We are also pursuing identification of the molecular lesion in XLRP patients who do not show mutations in the RPGR and RP2 genes. Exciting recent studies suggest novel roles for RPGR and RP2 in microtubule dynamics and/or intracellular trafficking. Our work suggests that RPGR regulates ciliary transport processes in photoreceptors and other cell-types by orchestrating the assembly and trafficking of multi-protein complexes. We have demonstrated that RPGR associates with ciliary transport assemblies in retinal cilia.
We have also shown that RPGR interacts with the centrosomal-ciliary protein CEP290/NPHP6. In-frame deletion in CEP290/NPHP6 in the rd16 mouse affects its interaction with RPGR and results in early-onset, severe retinal degeneration due to ciliary dysfunction. Loss-of-function mutations in CEP290/NPHP6 are associated with Joubert Syndrome. Our studies assisted in the identification of hypomorphic CEP290/NPHP6 mutations in >20% of LCA. Using yeast two-hybrid strategy, co-immunoprecipitation and mass-spectrometry, our lab has discovered several novel interactors of RPGR and RP2.
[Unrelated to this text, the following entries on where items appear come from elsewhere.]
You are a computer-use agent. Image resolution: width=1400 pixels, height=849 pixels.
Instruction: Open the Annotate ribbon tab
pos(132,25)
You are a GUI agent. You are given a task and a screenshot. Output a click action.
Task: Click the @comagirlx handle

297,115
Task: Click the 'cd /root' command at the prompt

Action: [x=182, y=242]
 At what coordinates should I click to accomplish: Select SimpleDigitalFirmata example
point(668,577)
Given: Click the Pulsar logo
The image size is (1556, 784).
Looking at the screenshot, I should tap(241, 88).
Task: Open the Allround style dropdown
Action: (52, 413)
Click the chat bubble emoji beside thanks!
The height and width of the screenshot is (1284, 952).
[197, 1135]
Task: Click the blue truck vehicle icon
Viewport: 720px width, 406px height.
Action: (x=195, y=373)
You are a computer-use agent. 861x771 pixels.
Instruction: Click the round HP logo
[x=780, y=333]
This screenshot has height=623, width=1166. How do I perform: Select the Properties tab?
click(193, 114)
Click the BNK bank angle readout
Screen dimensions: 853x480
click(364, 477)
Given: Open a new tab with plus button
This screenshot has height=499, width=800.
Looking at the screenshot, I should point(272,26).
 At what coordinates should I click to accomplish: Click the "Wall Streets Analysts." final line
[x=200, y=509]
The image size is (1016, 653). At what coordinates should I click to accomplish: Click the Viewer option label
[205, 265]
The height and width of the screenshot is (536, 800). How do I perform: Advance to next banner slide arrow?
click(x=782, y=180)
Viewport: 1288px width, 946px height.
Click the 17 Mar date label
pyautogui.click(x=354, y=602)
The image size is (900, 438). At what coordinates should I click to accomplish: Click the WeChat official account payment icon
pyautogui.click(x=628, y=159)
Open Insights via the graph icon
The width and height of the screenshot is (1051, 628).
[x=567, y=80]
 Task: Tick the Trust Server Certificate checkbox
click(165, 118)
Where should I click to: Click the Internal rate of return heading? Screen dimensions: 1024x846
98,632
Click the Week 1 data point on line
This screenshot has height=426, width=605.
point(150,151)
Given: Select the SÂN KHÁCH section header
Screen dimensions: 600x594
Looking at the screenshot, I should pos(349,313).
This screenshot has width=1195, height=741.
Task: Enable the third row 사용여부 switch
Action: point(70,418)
We are also examining spontaneously occurring mouse models of XLRP for possible mutations in Rpgr and Rp2. In addition, we are generating mouse models of XLRP by creating conditional null mutations of mouse Rpgr and Rp2 in retinal photoreceptors or RPE using the Cre-loxp strategy (complete knockout has not been possible as yet). The long-term objectives of these studies are to design gene- or pathway-based treatment strategies.